Wilhelm Killmayer (21 August 1927 – 20 August 2017) was a German composer of classical music, a conductor and an academic teacher of composition at the Hochschule für Musik und Theater München from 1973 to 1992. He composed symphonies and song cycles on poems by Friedrich Hölderlin, Joseph von Eichendorff, Georg Trakl and Peter Härtling, among others.

==Early life==
Wilhelm Killmayer was born on 21 August 1927 in Munich, Germany. He studied conducting and composition from 1945 to 1951 in Munich at Hermann Wolfgang von Waltershausen’s Musikseminar. At the same time, he was enrolled at the Ludwig-Maximilians-Universität München where he studied musicology with Rudolf von Ficker and Walter Riezler, and German studies. He was a private student of Carl Orff from 1951 and was admitted to his master class at the Staatliche Musikhochschule in 1953. He was a scholar at the Villa Massimo twice, in 1958 and 1965/66.

==Career==
Killmayer was a teacher of music theory and counterpoint at the Trappsches Konservatorium in Munich from 1955. He was a conductor of the Bavarian State Opera's ballet from 1961 to 1964. From 1973 to 1992 he was a professor of composition at the Hochschule für Musik.
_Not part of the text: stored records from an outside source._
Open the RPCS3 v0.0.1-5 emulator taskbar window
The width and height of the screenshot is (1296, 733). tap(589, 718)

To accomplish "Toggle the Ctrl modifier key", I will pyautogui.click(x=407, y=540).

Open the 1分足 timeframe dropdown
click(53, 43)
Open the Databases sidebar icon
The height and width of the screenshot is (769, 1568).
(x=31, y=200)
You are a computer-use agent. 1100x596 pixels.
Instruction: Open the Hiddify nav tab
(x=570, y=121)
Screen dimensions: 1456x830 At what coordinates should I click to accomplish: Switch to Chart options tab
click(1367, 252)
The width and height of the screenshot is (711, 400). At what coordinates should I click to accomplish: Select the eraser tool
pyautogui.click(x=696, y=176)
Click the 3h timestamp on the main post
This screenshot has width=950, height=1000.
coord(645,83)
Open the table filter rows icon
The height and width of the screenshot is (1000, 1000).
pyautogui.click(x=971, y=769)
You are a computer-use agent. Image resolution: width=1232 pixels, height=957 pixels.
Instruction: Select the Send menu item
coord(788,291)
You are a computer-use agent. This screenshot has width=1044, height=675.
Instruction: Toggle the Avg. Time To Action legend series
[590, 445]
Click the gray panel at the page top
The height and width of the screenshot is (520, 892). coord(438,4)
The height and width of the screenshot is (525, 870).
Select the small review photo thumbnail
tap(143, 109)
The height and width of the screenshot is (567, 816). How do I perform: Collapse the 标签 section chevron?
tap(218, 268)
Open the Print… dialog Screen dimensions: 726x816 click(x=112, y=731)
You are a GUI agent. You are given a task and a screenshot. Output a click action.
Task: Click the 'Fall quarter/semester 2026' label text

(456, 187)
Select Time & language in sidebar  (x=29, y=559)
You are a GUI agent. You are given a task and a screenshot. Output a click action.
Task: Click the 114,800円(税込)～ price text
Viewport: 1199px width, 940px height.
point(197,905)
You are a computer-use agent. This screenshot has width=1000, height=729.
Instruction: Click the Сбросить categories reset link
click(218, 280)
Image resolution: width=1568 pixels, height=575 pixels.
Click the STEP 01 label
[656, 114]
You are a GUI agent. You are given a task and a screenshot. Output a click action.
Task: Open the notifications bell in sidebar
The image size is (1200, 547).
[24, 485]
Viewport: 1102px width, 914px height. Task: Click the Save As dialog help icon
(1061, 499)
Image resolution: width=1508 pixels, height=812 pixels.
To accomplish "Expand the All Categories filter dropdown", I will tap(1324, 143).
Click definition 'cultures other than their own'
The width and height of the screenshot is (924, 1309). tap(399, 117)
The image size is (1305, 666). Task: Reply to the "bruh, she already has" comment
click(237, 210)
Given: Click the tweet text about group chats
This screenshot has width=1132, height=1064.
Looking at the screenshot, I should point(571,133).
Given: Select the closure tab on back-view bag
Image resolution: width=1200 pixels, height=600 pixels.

Among his students were Ali N. Askin, Max Beckschäfer, Sandeep Bhagwati, Moritz Eggert, Lutz Landwehr von Pragenau, Fredrik Schwenk, Rudi Spring and Laurence Traiger.

Killmayer's first composition receiving attention was Lorca-Romanzen after Federico García Lorca, premiered at the Donaueschingen Festival. In 1954 he composed a Missa brevis, which was recorded and reviewed:Young (29) Munich-born Composer Wilhelm Killmayer's Missa Brevis ripples with exciting, shifting rhythms and rises skillfully to a colorful series of blasting choral climaxes occasionally more reminiscent of the bandstand than the choir.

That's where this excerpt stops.